(Provided data)

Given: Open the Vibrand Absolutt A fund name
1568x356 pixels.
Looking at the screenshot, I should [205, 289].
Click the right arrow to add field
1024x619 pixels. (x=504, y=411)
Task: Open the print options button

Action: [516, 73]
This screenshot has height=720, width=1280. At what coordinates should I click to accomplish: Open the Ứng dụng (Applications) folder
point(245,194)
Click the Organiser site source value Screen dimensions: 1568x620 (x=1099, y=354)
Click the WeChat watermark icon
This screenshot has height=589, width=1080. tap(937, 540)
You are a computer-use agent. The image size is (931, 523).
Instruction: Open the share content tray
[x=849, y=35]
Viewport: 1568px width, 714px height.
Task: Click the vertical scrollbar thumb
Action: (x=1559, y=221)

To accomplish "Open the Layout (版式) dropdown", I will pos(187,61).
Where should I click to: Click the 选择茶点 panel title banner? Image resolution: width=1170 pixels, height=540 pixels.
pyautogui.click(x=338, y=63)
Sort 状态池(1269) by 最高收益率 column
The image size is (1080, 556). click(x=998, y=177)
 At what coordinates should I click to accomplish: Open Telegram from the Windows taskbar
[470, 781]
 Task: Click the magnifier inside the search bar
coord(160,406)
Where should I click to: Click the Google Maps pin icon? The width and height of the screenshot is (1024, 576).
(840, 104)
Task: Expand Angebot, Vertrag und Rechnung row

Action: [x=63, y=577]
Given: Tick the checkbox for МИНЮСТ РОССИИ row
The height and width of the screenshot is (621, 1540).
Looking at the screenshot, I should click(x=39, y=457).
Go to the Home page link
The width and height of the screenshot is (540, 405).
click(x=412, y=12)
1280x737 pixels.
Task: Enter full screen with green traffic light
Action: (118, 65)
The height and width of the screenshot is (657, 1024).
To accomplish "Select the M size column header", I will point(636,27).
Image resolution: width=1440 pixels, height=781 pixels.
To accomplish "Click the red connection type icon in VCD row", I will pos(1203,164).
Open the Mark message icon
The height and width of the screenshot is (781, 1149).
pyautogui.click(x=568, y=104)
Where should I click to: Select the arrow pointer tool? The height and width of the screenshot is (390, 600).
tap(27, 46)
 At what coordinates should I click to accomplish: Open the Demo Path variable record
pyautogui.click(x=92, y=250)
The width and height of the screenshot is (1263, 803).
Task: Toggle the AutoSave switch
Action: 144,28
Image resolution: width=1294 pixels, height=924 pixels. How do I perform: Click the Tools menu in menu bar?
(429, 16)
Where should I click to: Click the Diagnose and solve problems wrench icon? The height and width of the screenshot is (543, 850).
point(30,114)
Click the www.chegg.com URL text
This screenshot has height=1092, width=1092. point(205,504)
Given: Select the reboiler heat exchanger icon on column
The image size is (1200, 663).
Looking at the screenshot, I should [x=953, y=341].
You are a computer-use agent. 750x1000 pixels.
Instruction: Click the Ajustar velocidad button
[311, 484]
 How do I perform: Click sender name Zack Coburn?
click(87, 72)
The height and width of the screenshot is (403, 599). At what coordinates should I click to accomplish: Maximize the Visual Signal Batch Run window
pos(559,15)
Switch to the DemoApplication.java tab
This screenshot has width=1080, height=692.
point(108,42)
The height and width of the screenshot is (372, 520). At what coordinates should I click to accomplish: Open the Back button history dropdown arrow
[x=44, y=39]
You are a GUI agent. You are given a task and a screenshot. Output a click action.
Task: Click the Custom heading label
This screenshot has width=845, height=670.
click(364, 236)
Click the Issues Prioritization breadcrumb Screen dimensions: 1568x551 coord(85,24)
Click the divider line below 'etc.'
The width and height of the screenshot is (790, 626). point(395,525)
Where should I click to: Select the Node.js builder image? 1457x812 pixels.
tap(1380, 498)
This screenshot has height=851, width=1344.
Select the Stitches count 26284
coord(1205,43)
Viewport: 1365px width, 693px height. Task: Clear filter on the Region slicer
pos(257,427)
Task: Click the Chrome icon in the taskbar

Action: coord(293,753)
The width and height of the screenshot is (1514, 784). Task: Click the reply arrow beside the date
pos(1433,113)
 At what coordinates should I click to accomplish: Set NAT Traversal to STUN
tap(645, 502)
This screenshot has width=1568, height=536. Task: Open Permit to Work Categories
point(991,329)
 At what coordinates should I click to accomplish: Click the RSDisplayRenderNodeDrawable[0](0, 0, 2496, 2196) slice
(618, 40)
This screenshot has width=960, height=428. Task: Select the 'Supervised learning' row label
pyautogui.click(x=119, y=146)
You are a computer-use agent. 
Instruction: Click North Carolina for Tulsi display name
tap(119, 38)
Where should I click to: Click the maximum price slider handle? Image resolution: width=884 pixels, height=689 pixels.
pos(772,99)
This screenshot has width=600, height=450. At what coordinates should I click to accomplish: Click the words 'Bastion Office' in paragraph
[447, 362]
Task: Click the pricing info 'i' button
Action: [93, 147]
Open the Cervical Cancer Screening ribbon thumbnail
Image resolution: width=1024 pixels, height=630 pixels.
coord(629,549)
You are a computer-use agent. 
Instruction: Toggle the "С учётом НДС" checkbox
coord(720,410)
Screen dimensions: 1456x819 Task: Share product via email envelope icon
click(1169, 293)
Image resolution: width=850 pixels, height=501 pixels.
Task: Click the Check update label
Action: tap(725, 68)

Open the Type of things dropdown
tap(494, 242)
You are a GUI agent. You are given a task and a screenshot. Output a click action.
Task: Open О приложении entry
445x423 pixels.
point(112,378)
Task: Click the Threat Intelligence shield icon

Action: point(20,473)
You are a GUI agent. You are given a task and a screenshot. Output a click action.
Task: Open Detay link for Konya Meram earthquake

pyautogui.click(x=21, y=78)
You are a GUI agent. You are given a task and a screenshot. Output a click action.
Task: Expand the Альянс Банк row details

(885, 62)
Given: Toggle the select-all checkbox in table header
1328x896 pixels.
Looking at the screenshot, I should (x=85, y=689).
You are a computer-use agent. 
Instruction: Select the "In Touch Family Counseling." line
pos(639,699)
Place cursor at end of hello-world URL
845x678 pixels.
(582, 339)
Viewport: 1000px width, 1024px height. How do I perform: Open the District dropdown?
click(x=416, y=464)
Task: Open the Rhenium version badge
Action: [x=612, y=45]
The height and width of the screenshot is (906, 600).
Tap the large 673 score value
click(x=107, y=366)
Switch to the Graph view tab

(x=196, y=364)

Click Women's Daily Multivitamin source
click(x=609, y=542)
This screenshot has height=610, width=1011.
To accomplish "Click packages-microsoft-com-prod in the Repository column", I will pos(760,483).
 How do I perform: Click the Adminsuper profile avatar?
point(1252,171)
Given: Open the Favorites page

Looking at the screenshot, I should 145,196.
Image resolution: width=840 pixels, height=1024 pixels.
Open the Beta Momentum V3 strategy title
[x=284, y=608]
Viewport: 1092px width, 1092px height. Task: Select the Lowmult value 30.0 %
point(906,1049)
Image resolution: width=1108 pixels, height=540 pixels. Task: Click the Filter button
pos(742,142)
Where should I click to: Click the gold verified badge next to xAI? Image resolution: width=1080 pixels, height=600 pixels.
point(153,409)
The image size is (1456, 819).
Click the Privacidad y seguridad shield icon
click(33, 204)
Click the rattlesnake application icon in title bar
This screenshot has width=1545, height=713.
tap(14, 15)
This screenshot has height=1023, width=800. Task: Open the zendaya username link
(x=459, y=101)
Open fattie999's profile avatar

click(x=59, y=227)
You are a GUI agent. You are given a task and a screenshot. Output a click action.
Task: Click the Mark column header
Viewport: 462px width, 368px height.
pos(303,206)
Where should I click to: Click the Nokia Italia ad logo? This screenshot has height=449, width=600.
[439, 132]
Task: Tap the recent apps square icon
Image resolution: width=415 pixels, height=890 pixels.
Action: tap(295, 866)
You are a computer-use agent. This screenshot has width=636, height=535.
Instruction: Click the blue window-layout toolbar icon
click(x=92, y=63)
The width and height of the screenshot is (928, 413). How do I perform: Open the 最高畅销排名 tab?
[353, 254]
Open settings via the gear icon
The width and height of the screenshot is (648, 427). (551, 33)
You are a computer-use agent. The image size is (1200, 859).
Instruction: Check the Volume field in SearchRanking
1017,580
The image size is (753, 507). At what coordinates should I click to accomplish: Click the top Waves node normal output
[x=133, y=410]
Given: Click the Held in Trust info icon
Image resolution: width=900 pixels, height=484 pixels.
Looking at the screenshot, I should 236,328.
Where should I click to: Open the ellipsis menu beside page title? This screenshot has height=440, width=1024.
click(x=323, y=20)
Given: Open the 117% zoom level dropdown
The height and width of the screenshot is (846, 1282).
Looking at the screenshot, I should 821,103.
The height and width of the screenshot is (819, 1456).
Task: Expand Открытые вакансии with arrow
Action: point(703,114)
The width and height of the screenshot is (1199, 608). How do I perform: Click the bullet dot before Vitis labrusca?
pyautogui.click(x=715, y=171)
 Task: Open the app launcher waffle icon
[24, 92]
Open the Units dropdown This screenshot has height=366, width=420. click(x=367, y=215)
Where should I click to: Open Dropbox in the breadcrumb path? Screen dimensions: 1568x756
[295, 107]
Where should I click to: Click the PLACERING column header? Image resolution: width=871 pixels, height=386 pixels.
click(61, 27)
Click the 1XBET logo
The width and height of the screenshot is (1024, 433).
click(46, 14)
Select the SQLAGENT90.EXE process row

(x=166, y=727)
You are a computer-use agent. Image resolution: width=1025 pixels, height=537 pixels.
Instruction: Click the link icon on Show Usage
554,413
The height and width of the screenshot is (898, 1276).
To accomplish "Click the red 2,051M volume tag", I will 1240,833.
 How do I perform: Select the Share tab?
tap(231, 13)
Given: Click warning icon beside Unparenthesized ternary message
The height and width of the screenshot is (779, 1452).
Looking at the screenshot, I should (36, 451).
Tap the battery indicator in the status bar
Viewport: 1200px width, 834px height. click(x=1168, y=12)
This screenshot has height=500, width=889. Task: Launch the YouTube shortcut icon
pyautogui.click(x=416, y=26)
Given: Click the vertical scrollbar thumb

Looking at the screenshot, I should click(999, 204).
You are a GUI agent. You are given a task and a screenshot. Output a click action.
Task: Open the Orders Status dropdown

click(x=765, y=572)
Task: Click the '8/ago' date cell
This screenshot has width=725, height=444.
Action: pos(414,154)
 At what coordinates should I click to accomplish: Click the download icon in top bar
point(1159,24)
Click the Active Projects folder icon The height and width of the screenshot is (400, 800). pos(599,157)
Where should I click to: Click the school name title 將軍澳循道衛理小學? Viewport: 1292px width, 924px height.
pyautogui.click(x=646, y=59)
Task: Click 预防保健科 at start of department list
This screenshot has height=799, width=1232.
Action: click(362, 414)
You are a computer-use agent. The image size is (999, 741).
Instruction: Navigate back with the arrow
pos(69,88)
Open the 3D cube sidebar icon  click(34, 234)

(End Provided data)

# Exercise
Lines from the top of the entries above to the line that contains "Given: Tick the" should be set down exactly, please, with both ends kept and nothing added.

# Response for this exercise
Given: Open the Vibrand Absolutt A fund name
1568x356 pixels.
Looking at the screenshot, I should [205, 289].
Click the right arrow to add field
1024x619 pixels. (x=504, y=411)
Task: Open the print options button

Action: [516, 73]
This screenshot has height=720, width=1280. At what coordinates should I click to accomplish: Open the Ứng dụng (Applications) folder
point(245,194)
Click the Organiser site source value Screen dimensions: 1568x620 (x=1099, y=354)
Click the WeChat watermark icon
This screenshot has height=589, width=1080. tap(937, 540)
You are a computer-use agent. The image size is (931, 523).
Instruction: Open the share content tray
[x=849, y=35]
Viewport: 1568px width, 714px height.
Task: Click the vertical scrollbar thumb
Action: (x=1559, y=221)

To accomplish "Open the Layout (版式) dropdown", I will pos(187,61).
Where should I click to: Click the 选择茶点 panel title banner? Image resolution: width=1170 pixels, height=540 pixels.
pyautogui.click(x=338, y=63)
Sort 状态池(1269) by 最高收益率 column
The image size is (1080, 556). click(x=998, y=177)
 At what coordinates should I click to accomplish: Open Telegram from the Windows taskbar
[470, 781]
 Task: Click the magnifier inside the search bar
coord(160,406)
Where should I click to: Click the Google Maps pin icon? The width and height of the screenshot is (1024, 576).
(840, 104)
Task: Expand Angebot, Vertrag und Rechnung row

Action: [x=63, y=577]
Given: Tick the checkbox for МИНЮСТ РОССИИ row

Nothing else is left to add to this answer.